Peut-on écouter Vauxhall and I de Morrissey sous le franc soleil de juillet ? Et un Antônio Carlos Jobim empêtré dans un crachin de février, c’est toujours du Antônio Carlos Jobim ? Climats met en avant les sorties disques et livres selon la météo.

L’anti-cyclone arrive

« Je n’aime pas les gens qui ne connaissent pas la colère. » Et voilà Paul reparti dans une de ses considérations hasardeuses. J’attendais toujours ce moment de la soirée où il allait balancer sa sentence définitive sur la musique, les gens, l’amour ou le sport.
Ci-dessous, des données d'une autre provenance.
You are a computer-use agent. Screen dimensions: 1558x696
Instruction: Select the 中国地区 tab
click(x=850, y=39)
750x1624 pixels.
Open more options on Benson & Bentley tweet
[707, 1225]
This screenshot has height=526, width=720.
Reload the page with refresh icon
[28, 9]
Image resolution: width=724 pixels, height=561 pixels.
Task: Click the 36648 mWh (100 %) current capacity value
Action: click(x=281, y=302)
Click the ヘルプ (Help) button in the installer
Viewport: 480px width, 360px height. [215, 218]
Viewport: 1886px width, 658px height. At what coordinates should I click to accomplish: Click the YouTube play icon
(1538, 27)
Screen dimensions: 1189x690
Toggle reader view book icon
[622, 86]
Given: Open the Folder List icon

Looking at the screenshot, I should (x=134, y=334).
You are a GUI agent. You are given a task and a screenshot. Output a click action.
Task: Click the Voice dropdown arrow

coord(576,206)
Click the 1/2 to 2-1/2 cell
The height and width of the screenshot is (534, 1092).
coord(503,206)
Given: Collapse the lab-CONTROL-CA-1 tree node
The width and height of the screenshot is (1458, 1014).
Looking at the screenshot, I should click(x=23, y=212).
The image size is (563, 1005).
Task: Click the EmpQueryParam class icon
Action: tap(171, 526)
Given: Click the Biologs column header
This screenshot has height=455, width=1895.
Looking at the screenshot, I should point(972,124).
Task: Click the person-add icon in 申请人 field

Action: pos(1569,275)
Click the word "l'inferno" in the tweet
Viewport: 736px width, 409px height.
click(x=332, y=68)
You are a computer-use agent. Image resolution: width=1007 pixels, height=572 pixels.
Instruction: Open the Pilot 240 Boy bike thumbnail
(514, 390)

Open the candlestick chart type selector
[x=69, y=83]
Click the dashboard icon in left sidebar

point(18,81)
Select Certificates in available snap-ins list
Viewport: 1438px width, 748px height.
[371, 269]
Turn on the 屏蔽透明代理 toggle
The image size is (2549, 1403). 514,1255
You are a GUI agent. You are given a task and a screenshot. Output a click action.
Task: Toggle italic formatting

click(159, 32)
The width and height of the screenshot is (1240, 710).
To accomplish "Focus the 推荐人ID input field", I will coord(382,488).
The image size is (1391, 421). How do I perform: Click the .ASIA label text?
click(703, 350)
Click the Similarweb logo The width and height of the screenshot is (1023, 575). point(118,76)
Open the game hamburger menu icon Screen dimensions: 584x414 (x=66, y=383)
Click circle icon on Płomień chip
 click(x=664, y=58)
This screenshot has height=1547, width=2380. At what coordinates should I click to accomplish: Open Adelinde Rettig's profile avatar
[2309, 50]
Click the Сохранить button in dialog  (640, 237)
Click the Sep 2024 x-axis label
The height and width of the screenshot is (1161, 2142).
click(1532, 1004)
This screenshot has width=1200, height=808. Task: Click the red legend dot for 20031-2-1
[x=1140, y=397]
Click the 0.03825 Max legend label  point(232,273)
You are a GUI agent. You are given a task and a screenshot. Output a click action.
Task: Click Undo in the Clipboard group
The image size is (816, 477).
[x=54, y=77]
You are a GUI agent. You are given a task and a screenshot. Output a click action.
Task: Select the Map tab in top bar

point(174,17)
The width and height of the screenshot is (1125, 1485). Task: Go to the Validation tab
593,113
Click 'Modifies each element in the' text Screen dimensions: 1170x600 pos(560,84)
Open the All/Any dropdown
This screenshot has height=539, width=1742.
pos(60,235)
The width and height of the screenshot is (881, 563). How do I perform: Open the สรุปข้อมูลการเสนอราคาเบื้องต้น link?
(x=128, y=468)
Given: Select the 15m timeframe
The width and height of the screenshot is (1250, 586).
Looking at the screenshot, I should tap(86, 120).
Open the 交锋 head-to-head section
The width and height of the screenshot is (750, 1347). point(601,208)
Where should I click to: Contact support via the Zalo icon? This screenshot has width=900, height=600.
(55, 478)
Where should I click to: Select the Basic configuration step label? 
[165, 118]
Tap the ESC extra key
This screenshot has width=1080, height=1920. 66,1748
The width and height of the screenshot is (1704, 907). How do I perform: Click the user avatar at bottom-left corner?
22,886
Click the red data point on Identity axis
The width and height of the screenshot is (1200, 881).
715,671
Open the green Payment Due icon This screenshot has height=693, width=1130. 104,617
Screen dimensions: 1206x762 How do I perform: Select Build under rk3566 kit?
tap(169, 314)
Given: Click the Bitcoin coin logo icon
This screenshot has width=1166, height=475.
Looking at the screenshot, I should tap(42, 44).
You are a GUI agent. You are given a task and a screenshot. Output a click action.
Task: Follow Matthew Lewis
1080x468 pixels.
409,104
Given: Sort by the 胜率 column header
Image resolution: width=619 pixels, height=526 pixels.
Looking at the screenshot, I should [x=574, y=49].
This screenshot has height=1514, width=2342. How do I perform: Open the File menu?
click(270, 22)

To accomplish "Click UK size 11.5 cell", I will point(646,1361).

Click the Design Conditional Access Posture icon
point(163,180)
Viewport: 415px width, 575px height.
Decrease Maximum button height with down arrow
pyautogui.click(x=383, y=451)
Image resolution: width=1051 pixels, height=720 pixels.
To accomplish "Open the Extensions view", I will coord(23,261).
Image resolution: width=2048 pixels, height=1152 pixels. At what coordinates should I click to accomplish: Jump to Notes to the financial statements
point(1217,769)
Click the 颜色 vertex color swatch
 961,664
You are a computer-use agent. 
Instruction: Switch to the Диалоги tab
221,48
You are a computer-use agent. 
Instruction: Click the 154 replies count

Il me demanda, très sérieusement, après une longue pause : « Tu te souviens de Sybille? » et j’avais envie de lui réciter tout ce que je connaissais de Sybille – ses petites épaules rondes, ses cheveux châtains presque en flammes, ses longs cils alourdis de mascara, sa robe en jean qui lui laissait le dos nu, ses collants constamment filés. Mais je restais dubitatif…. « Ah, ouais… Sybille. » Et Paul me confia que c’était Sybille qui mit un terme à l’une de ses vieilles croyances. Il avait connu un temps où il faisait écouter les chansons qui, pour lui, symbolisaient le mieux la femme qu’il aimait. Il avait eu une grosse période Daniel Johnston concernant un amour platonique avec une fille qui s’appelait Sophie Maïer. Il fut consterné des remarques, des ricanements. Ce fut pareil avec Will Oldham, Smog et Silver Jews. Toute l’émotion qu’il plaçait dans ces artistes s’évaporait cruellement devant l’indifférence de l’être aimé. Alors il me raconta comment il s’était retrouvé dans le lit de Sybille en écoutant Alan Dunham, comment il respirait le parfum de la jeune femme, comment il caressait ses seins magnifiques… et tout deux, tremblants à l’unisson, face aux mélodies douces amères de Dunham. Et c’est vrai qu’elles sont merveilleuses ces chansons pop et innocentes. Elles reprennent, avec obsession, le génie des Beatles. Car Dunham partage avec Daniel Johnston ce sublime bégaiement empreint de pureté et de salissures. Dans son unique album Flying Alone, on y entend des enfants mièvres qui jouent très sérieusement au jeu de l’amour.

Du gris sur les plaines

Et ce fut comme une apparition, pour Paul, ce jeu des passions musicales avec Sybille. Elle se trouvait petite et trop ronde, portait admirablement les baskets blanches et avait tout un tas de tatouages. Je ne m’en souviens pas trop de ces tattoos, car j’essayais de ne pas trop la regarder. Je ne voulais pas que Paul puisse voir à quel point le charme de Sybille opérait. Je les imaginais juste enlacés en écoutant des musiques tristes. Elle était drôle et beaucoup plus intelligente que nous. En lisant le nouveau roman de Jean-Jacques Schuhl, Les apparitions, je les vois chuter ces deux là et repense à la phrase de Paul : « Je n’aime pas les gens qui ne connaissent pas la colère. » Schuhl décrit superbement ces déclins au ralenti, ces fantômes de chairs et de villes. Il n’y a pas de colère dans ce court livre, il n’y a que du passé.

L’été attendra

Tu te souviens de Sybille ? Il m’a demandé cela comme quelqu’un sachant pertinemment qu’il ne la reverrait plus. Ainsi il fait appel à mes mots et mes impressions pour la restituer. Mais non Paul, je ne dirais rien. Elle est partie comme on imagine la vie des héroïnes du film Mustang. On était allés voir une expo de photos avec Sybille. Elle était tellement douée pour la photographie. On s’était calfeutré ensuite dans une salle de cinéma pour voir le film de Deniz Gamze Ergüven. Sybille en sortant de la séance, allait analyser chaque plan, et devenait intarissable sur le travail photo du long métrage. Je l’écoutais avec admiration. On était allés manger dans un restaurant grec, un orage insensé nous avait retenu longtemps alors qu’elle devait retrouver Paul. Je la revois courir entre les rafales de pluie, le dos nu. Ni Paul ni moi, ne l’avons revue depuis ce jour-là.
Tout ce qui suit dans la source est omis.